The problem is that we started calling AGW a fact and not a theory, and a weak one at that, which it clearly is. Kuhn's book is an historical look back at science. It's well worth reading. Especially the chapter on the "priority of the paradigm".
As Don Rickles would say, “Algore is a hockey puck.”
what about canadian tar sands?
I meant US states only. (I know, GOM isn’t a state...)
A few other countries have areas producing at 1 MMBPD.
Since you asked:
In 2010, Alberta produced 459,000 barrels per day (bbl/d) of
conventional light, medium and heavy crude.
In 2010, total crude bitumen production in Alberta was about
1.6 million bbl/d. (oil sands production, often upgrade to synthetic crude oil)
I still think we should build refineries in NDak instead of pipelines to texas refineries. With new refineries in NDak, canadian oil would be attracted to NDak. With global cooling upon us, the folks up north need the industry up there churning out BTUs
What is indeed a parallel, is the challenge which "climate change" (AGW) skepticism brings to the religion currently attempting to assert authority.
That religion is of course today environmentalism, which becomes a form of Gaia worship in some of it's most extreme (and shallowest?) expression.

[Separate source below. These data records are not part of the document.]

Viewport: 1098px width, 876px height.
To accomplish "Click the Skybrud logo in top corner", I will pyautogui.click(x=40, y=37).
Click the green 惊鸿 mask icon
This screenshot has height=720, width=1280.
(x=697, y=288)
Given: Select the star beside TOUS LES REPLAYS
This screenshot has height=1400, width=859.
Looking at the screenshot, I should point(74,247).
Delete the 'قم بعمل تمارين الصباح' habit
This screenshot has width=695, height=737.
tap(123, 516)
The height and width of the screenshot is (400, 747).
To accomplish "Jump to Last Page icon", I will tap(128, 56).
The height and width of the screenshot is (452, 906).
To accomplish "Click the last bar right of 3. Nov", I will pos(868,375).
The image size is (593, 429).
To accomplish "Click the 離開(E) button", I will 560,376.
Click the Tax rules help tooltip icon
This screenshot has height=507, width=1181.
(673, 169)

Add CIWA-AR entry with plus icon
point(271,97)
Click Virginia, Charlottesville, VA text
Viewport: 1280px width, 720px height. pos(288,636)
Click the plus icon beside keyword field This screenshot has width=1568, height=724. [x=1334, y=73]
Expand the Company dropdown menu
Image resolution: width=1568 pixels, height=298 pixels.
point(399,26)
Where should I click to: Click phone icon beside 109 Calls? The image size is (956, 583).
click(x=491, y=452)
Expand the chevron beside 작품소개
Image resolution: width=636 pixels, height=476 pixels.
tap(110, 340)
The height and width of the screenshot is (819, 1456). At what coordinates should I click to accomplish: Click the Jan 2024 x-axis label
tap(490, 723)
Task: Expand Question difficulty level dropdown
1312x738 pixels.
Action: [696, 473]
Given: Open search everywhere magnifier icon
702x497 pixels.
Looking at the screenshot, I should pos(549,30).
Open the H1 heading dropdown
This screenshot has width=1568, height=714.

Any 'religion' other than that bad old Christian one...(it was against Galileo(!) See? that proves it's wrong(!))
Give us some of that old time "earth majick" religion. Repackage it as 'science', and claimed consensus which even the plow-boys of today can understand (and be priests of!).
Forget a Creator God. He's old news. Stale. Immaterial (not made of material). But still somehow stale.
Earth Goddess(s). Feminism. What-everism. Just no Christian witness or testimomy. We'll take Jesus as long as he's just a mythical figure which we can replace with goddesses more to our fancy.
Did I say "it's for the children?"
Refineries produce more the gasoline and diesel. Refineries are often located in the midst of chemical plants as they use the output of the refineries as feed stock.
It is far cheaper to build pipeline only to the existing point of demand for crude oil, then spend Billions on new refineries and build even more pipelines for the multiple products.
A modern refinery also takes more inputs than just crude oil. A hydrocracker needs a hydrogen supply. They either have to build a hydrogen generating unit, or tie into a hydrogen pipeline like exists in some existing petrochemical areas.
Heard forecast that the snow-line, this side of the Sierras, was to be down to 5,000ft. It was 6,000 yesterday.
you don’t think alberta+Ndakota+alaska crude is enough to warrant refineries plus hydrocracker in Ndak? Seems to me if we don’t put one in Ndak, then the canucks will eventually put one in their own country
How are you going to get Alaska oil to North Dakota and why would you?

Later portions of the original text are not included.